**Parts of the exercise**
1/ From the article on the Brown family farm below, extract the passage between "Today, Gerald uses" and "deeded in 1817.", inclusive.
2/ Answer these questions using the article on the Brown family farm below:
(a) In what year did Abraham Brown deed the land?
(b) What role does Betty serve on the farm?
(c) How many family farms has the Illinois Department of Agriculture certified as bicentennial farms?

Gerald and Betty Brown’s family farm predates the Civil War, the horse-drawn plow and even the statehood of Illinois itself.

Today, Gerald uses a tractor and 12-row planter to plant corn on the same land his great-great-grandfather, Abraham Brown, worked by hand and deeded in 1817.

The Brown family has maintained ownership of their Union County farm for more than 200 years through wars, economic hardships and grueling manual labor during a time when horsepower literally came from horses. Today, the fifth generation continues the farm’s lineage of family ownership with a sixth and seventh generation living on the farm as the next to take on the task.

“I think it’s quite an accomplishment that it has remained in the Brown family for that many generations because many times something happens and it’s gone,” says Betty, who serves a supporting role on the farm as bookkeeper. “I feel like that is an accomplishment to be proud of. I know Gerald’s dad was very proud of his heritage on the farm, and not more than a few days was he ever away from this farm.”

bicentennial farm
Gerald and Betty Brown’s Union County farm dates back to 1817; Photo by Michael D. Tedesco

A Field of Honor

The Brown farm represents one of only five family farms certified as bicentennial farms by the Illinois Department of Agriculture. Meanwhile, more than 1,000 Illinois farms have earned sesquicentennial status, and the department has certified more than 10,000 with centennial designations, recognizing years of consecutive family ownership of a working farm.

“This Centennial Farm Program was established to recognize the importance of agriculture to the economy of Illinois and, more importantly, the pride and determination of the generations who have labored to maintain the family farm and are continuing to build our futures,” says Erin Cleary, who oversees the recognition program at the Illinois Department of Agriculture. “As one can imagine, the hardship of farming 200 years ago without modern machinery or equipment was brutal.”

**Dataset content**
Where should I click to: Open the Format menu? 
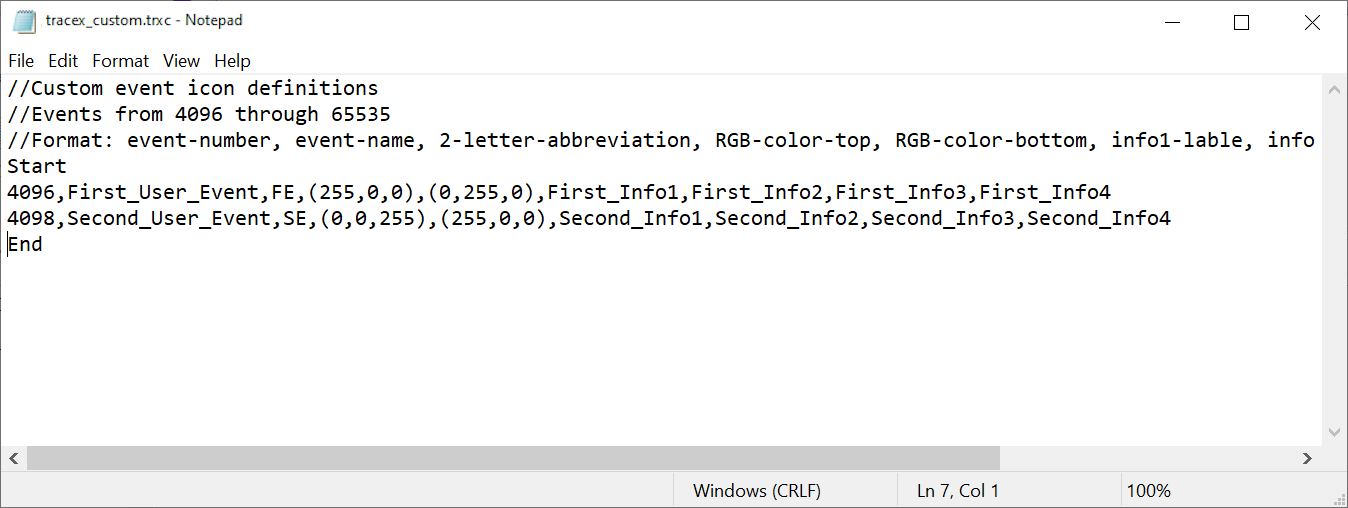tap(120, 61)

**Answers for this exercise**
1/
Today, Gerald uses a tractor and 12-row planter to plant corn on the same land his great-great-grandfather, Abraham Brown, worked by hand and deeded in 1817.

2/
(a) 1817
(b) Bookkeeper
(c) Five